### READING TEXT
Imagining Disaster Recovery

A little imagination can be a great thing when it comes to planning for a disaster. The disasters we might encounter as IT managers are no different.

by Kelly J. Lipp

We’re all aware of large scale disasters: earthquakes in Southern California, a fire in a tunnel in New York City, and hurricanes in Florida and Louisiana. These catastrophic incidents taxed many corporate disaster recovery plans and in many cases resulted in the loss of a business. Although these events are hugely destructive, they do not occur often. Let’s call these Big Disasters.

It’s the Little Disasters that disrupt our business. The e-mail server’s database becomes corrupted. The order processing application fails. Network access to our building fails. A hacker inserts a bug into our infrastructure taking out our critical servers. A disgruntled employee tampers with data. Issues such as these are more likely to occur than a Big Disaster. How many of us have imagined what we would do if one of these failures happened in our data center?

All of us have given some thought to the matter, but our thoughts were not sufficiently fleshed out. We’ve given a great deal of thought to how we might recover, but we haven’t given nearly enough thought to how we will exist while we’re recovering. It is in these thoughts where our imaginations can have a tremendous impact.

The fact that e-mail is down is not the cause of business failure. It’s the lack of good communication between our customers and employees that causes the failure. E-mail is our key tool. Without it we are clearly at a disadvantage. Though we can’t imagine life without e-mail, if we did, we might have minimized the disruption when it was unavailable!

Each disaster results in two streams of activity:

  1. The Recovery Process
  2. The “Exist Without” Process

The recovery process is usually straightforward for IT professionals: restore from a snapshot, restore from a backup, call the vendor, etc., depending on the type of outage. Even if we’ve never executed a recovery like this before, the recipe is fairly standard. We can even invent it on the fly in many cases as we have enough experience to imagine all sorts of recovery options.

The “Exist Without” process is much more complicated. We often don’t even start this process because we think the recovery process is going to happen fast, so why bother? That’s called hubris and it’s the beginning of our problems. If we had a good plan for “existing without,” we could probably weather any storm. Clearly it’s here where we need to spend our time.

Applying Imagination to Disaster Recovery

To adequately prepare for disasters, we must consider the types of disasters we are likely to experience. These steps start us on the path:

  1. Imagine the most likely events that will cause disruption within your data center
  2. Determine the business impact of these events
  3. Rate the business impact from high to low
  4. Develop a comprehensive plan to recover from each event, starting with the high impact events
  5. Develop the “Exist Without” process

Step 1: Imagine Likely Disaster Scenarios

These vary widely from business to business but there are many similarities. Generally, losing access to some critical application is the most disruptive failure we can imagine. During research for this paper, I conferred with colleagues about likely scenarios. We developed five rather quickly. Four of these we had firsthand experience with. Perhaps as you are working through this step your best source of scenarios and events will be past experience. Your or your staff’s experiences will be a valuable source of imagination.

### DATA SHOWN
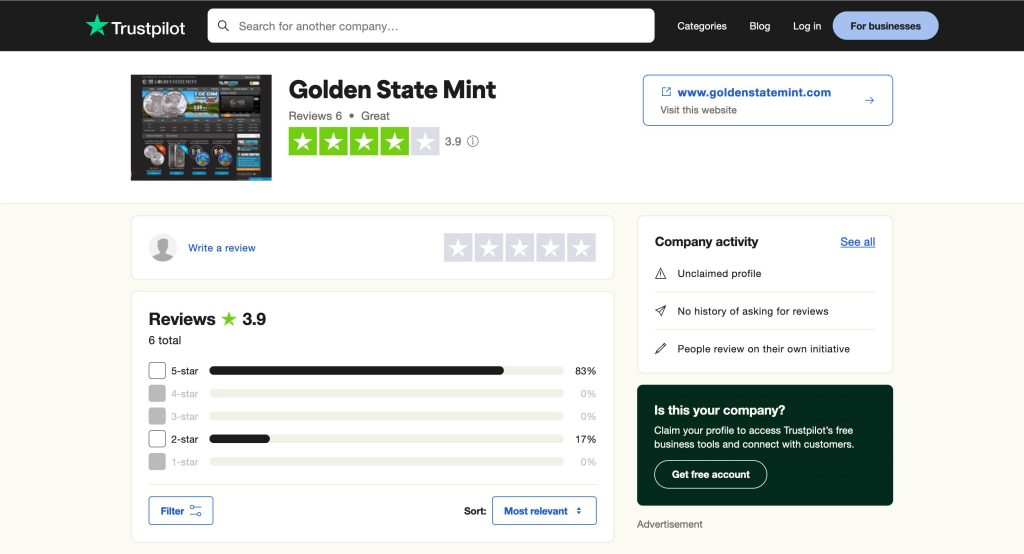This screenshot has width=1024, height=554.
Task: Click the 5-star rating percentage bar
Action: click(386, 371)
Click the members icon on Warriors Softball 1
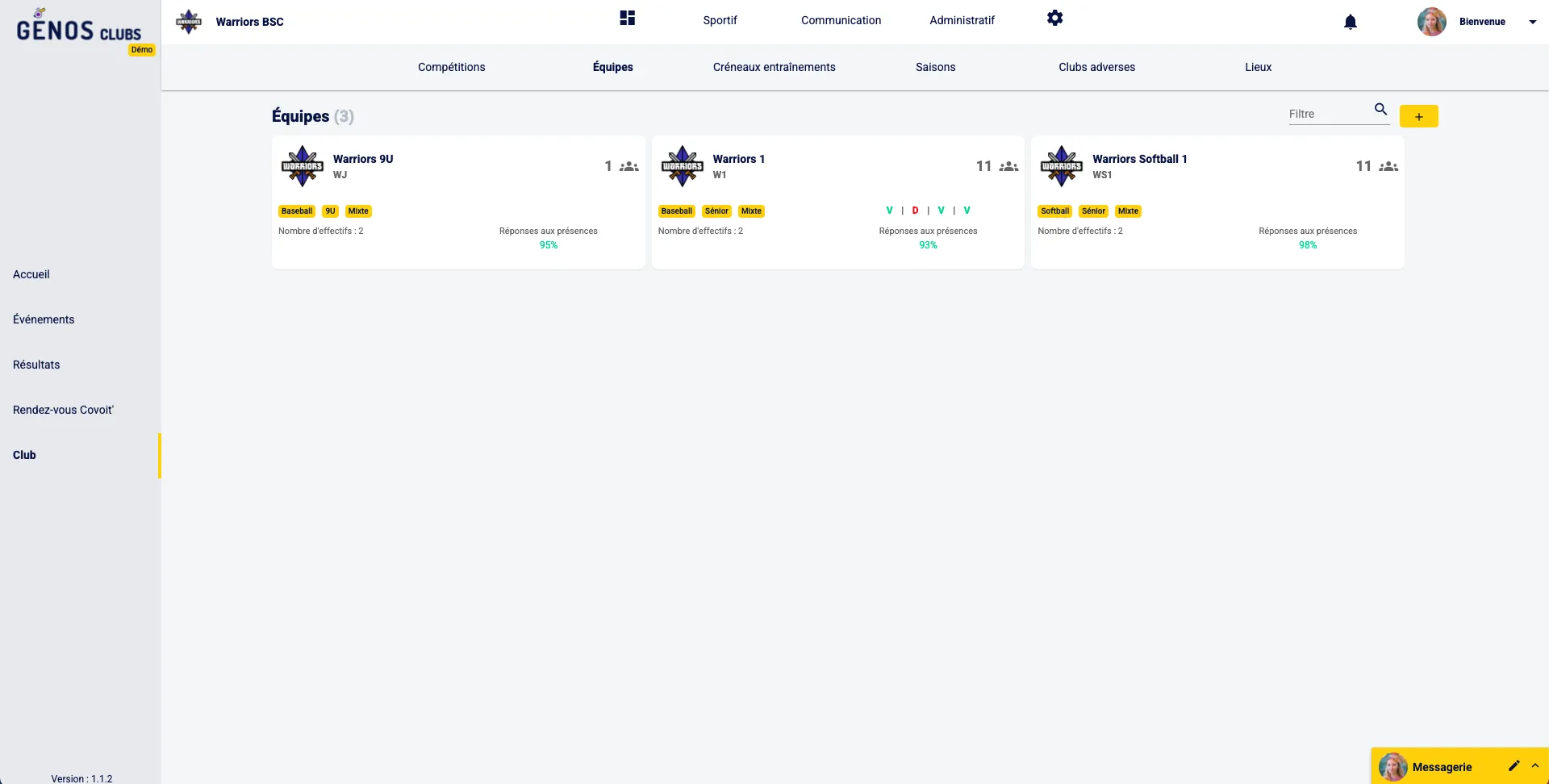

### THE EXERCISE
Echo the passage of the disaster recovery article starting with "Imagining Disaster Recovery" and going on through "are no different.", reproducing it word for word.

### WORKED SOLUTION
Imagining Disaster Recovery

A little imagination can be a great thing when it comes to planning for a disaster. The disasters we might encounter as IT managers are no different.